→ Task prompt
For every line of the records below that holds "Custom", add one. Give only the final total.
☆ ☆ ☆ ☆
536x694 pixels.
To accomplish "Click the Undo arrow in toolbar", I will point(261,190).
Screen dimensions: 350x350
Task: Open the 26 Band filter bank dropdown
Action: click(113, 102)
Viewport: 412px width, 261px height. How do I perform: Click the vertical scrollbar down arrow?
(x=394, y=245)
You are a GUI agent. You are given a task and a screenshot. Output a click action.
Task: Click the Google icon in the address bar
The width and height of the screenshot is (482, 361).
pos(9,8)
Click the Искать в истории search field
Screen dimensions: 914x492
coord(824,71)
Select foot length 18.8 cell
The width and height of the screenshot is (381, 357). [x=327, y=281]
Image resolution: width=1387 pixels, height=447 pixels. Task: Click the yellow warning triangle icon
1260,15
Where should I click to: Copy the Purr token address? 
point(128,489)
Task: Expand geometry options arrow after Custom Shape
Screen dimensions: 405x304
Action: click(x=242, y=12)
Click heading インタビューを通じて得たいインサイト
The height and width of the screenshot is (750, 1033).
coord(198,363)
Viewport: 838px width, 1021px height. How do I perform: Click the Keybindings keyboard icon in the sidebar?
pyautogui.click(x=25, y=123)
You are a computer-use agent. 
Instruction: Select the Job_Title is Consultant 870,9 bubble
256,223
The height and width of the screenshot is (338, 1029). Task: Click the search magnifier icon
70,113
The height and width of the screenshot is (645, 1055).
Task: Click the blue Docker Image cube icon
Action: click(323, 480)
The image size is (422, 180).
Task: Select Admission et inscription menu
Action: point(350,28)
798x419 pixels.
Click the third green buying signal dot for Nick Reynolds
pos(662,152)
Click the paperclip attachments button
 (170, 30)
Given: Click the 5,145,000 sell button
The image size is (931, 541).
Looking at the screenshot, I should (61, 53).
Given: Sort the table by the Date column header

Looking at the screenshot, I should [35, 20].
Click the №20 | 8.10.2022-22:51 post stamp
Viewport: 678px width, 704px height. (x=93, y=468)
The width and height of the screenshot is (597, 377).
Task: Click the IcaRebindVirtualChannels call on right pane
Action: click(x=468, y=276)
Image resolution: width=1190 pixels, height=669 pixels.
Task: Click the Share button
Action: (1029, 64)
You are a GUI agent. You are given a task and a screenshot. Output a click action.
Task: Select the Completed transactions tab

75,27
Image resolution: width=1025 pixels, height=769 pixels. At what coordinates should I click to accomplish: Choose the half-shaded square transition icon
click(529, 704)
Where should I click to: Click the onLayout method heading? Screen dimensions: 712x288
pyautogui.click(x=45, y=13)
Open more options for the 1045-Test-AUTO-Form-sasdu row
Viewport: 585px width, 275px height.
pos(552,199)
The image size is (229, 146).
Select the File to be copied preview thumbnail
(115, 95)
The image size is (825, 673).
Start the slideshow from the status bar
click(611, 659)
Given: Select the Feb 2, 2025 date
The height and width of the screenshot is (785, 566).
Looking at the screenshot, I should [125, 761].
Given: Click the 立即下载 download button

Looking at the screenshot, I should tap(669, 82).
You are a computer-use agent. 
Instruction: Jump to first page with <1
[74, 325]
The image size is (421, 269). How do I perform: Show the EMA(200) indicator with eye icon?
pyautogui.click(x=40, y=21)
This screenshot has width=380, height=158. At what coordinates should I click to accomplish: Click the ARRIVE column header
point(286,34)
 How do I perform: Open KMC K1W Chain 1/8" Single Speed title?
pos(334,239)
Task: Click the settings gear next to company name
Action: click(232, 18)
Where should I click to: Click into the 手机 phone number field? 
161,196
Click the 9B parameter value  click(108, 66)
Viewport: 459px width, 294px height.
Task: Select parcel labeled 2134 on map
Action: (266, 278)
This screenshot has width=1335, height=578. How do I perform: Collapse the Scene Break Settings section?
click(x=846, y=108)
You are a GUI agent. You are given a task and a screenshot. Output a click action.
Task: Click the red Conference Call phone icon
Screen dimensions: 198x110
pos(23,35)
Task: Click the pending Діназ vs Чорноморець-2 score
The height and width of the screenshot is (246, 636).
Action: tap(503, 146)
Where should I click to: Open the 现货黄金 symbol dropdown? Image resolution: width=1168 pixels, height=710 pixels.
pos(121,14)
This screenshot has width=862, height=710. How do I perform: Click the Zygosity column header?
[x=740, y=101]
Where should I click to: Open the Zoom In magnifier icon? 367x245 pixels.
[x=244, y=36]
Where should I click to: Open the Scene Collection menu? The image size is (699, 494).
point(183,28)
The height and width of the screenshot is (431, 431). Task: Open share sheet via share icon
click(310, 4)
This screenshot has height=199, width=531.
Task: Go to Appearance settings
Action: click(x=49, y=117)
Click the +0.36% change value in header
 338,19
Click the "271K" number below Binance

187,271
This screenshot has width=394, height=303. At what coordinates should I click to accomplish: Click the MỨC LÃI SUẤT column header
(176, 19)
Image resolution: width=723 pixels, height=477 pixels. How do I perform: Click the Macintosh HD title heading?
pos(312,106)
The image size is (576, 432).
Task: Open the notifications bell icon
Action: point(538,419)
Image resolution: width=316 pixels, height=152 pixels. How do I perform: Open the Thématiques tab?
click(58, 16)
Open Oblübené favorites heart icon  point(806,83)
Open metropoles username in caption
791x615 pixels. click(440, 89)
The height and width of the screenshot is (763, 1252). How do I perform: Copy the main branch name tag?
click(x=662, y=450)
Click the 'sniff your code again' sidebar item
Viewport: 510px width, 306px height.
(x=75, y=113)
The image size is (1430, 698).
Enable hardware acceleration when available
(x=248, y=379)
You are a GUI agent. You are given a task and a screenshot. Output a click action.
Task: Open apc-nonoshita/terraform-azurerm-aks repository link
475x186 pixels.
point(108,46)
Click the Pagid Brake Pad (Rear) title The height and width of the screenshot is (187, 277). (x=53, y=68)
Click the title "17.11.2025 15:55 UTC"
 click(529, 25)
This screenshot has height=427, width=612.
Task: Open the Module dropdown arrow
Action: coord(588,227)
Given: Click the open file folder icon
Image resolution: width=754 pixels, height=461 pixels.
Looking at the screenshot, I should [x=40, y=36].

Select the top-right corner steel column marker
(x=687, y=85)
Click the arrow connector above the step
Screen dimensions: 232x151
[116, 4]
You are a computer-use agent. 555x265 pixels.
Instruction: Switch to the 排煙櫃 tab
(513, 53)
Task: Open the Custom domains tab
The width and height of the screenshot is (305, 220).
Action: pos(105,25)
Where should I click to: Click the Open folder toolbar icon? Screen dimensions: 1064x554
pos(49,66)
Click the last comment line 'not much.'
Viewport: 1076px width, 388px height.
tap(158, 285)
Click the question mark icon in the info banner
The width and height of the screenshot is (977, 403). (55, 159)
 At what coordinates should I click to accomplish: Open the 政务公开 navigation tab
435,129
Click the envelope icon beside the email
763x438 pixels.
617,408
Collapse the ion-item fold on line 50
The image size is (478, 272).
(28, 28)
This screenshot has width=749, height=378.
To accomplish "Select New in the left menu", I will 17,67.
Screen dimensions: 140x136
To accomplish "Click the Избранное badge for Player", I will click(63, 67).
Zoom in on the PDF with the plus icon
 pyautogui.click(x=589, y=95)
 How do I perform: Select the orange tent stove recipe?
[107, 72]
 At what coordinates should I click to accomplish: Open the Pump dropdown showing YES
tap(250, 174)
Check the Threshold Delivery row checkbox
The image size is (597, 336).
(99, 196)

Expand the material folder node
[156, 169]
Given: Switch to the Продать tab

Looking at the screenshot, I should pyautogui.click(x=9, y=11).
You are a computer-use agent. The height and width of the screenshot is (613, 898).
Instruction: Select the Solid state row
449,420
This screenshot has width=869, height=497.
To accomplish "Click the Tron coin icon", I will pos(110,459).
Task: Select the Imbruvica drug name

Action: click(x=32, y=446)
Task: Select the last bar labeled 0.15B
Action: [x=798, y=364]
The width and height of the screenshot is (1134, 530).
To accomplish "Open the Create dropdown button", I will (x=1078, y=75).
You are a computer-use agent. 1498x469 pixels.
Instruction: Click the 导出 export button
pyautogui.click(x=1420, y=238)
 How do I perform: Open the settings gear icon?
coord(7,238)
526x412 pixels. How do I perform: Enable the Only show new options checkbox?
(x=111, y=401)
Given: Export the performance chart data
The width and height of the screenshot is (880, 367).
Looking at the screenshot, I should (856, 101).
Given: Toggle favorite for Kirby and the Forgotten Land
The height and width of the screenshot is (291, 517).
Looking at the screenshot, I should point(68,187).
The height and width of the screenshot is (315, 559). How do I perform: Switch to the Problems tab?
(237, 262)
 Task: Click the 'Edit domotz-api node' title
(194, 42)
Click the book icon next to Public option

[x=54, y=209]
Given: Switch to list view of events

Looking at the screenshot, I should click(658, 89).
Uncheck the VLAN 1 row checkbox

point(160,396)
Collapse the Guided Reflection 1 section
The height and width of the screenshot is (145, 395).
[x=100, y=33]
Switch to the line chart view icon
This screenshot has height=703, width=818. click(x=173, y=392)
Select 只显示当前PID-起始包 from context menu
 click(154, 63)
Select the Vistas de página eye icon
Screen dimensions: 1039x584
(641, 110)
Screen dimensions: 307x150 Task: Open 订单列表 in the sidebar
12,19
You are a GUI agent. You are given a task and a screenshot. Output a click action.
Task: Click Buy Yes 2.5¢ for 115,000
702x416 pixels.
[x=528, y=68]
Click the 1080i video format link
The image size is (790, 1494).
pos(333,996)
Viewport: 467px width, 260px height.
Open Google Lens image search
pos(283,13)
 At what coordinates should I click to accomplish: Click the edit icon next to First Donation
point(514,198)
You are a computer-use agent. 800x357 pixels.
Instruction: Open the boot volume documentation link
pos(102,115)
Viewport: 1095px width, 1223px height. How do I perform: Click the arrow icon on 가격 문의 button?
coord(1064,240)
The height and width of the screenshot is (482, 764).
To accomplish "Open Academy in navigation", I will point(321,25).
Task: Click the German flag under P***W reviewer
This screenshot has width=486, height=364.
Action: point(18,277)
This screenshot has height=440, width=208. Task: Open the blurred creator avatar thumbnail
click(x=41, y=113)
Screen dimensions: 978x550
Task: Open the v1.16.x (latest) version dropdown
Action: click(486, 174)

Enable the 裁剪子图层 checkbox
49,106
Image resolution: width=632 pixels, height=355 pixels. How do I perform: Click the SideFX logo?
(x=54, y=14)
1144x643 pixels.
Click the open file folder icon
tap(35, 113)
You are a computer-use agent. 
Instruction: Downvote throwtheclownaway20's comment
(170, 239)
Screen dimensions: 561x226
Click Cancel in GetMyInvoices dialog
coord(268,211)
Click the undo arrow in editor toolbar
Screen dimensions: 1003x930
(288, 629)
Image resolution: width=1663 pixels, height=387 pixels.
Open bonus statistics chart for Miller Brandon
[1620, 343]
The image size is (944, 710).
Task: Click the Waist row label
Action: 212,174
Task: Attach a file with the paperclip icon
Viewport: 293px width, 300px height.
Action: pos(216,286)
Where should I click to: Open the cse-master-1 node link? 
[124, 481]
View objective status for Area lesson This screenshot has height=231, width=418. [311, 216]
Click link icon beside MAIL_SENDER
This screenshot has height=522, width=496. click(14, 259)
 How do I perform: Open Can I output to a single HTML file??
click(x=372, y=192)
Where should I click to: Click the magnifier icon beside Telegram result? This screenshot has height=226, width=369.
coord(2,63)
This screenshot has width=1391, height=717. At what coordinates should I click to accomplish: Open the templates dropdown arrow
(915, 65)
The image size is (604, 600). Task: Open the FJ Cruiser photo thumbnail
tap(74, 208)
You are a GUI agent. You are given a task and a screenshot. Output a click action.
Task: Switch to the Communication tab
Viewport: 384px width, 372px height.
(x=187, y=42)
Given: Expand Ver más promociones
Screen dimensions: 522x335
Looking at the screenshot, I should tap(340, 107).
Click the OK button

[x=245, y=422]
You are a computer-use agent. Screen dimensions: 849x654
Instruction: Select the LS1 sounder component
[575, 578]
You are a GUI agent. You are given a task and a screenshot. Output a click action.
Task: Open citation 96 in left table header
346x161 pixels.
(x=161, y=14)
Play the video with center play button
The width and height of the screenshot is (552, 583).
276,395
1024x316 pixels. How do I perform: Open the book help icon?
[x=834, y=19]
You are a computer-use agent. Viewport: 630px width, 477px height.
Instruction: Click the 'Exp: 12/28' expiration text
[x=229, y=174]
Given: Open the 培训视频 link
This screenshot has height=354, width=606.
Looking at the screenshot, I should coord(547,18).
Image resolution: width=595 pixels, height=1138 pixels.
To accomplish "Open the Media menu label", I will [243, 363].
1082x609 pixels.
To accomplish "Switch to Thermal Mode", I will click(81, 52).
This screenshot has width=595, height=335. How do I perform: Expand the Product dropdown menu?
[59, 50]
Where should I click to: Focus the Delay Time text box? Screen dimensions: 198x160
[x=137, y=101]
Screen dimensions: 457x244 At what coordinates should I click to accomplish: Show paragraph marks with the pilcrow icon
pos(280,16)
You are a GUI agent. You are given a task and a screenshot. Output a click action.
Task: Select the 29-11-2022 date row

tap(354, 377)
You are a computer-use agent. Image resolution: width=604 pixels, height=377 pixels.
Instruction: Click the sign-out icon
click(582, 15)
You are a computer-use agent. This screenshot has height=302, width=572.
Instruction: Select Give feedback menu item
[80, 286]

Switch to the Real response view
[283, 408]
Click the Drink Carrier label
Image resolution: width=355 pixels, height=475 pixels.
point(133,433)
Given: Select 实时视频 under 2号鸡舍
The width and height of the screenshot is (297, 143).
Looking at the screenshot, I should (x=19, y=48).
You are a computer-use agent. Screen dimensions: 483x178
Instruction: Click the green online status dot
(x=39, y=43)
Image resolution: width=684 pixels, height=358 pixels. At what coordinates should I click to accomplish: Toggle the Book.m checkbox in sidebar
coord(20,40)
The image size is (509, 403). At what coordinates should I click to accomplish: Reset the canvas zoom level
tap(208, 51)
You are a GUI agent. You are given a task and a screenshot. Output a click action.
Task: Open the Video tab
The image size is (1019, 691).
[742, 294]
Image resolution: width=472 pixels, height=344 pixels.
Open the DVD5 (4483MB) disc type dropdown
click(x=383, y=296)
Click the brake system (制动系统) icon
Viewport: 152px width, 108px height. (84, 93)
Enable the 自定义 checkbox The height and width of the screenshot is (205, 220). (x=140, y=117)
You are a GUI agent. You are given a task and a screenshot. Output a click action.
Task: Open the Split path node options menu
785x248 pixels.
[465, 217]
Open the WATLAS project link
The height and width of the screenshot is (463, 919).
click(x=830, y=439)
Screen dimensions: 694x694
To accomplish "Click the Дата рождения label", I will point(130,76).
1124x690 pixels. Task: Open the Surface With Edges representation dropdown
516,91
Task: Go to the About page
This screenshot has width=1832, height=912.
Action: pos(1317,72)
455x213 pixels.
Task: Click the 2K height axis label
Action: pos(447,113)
☆ ☆ ☆ ☆
→ Answer to the exercise
2